Exercise description:
Exactly what is written in the records below should be returned, minus the images.

Stored records:
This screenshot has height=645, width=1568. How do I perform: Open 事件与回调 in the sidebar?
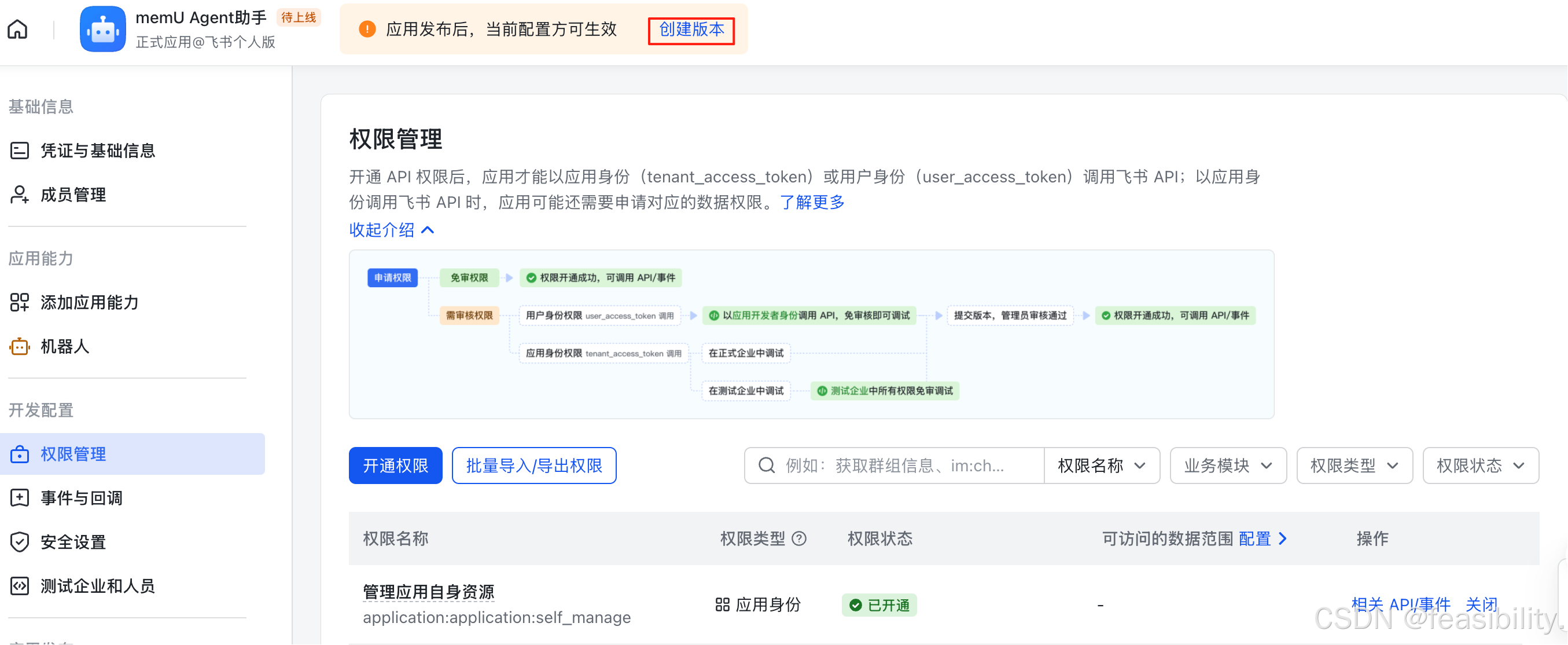pos(82,498)
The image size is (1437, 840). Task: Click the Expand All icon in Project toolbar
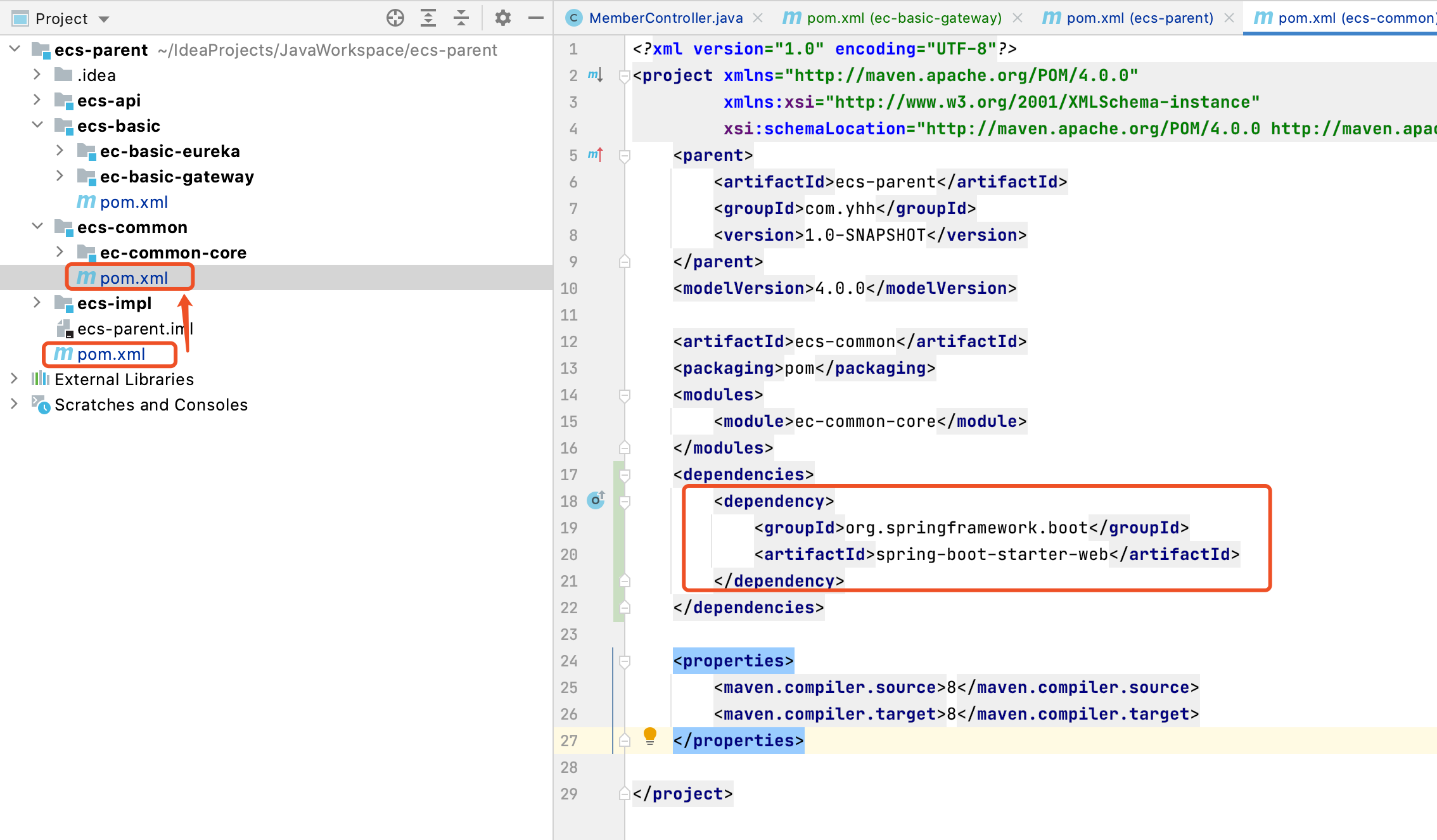coord(428,18)
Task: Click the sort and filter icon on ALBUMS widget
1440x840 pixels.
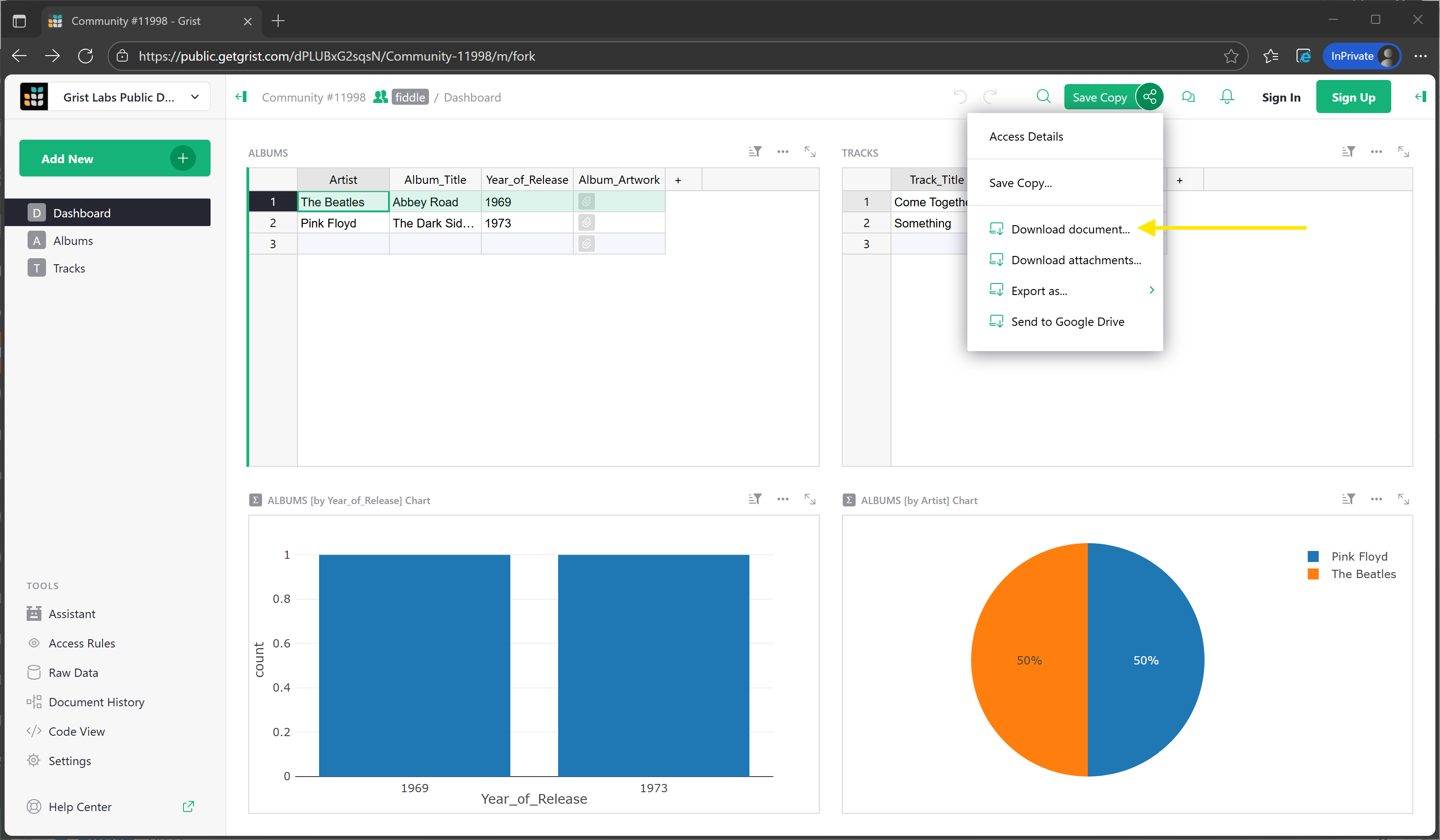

Solution to this exercise:
This screenshot has height=645, width=1568. How do I perform: Open 事件与回调 in the sidebar?
pos(82,498)
The image size is (1437, 840). Task: Click the Expand All icon in Project toolbar
coord(428,18)
Task: Click the sort and filter icon on ALBUMS widget
1440x840 pixels.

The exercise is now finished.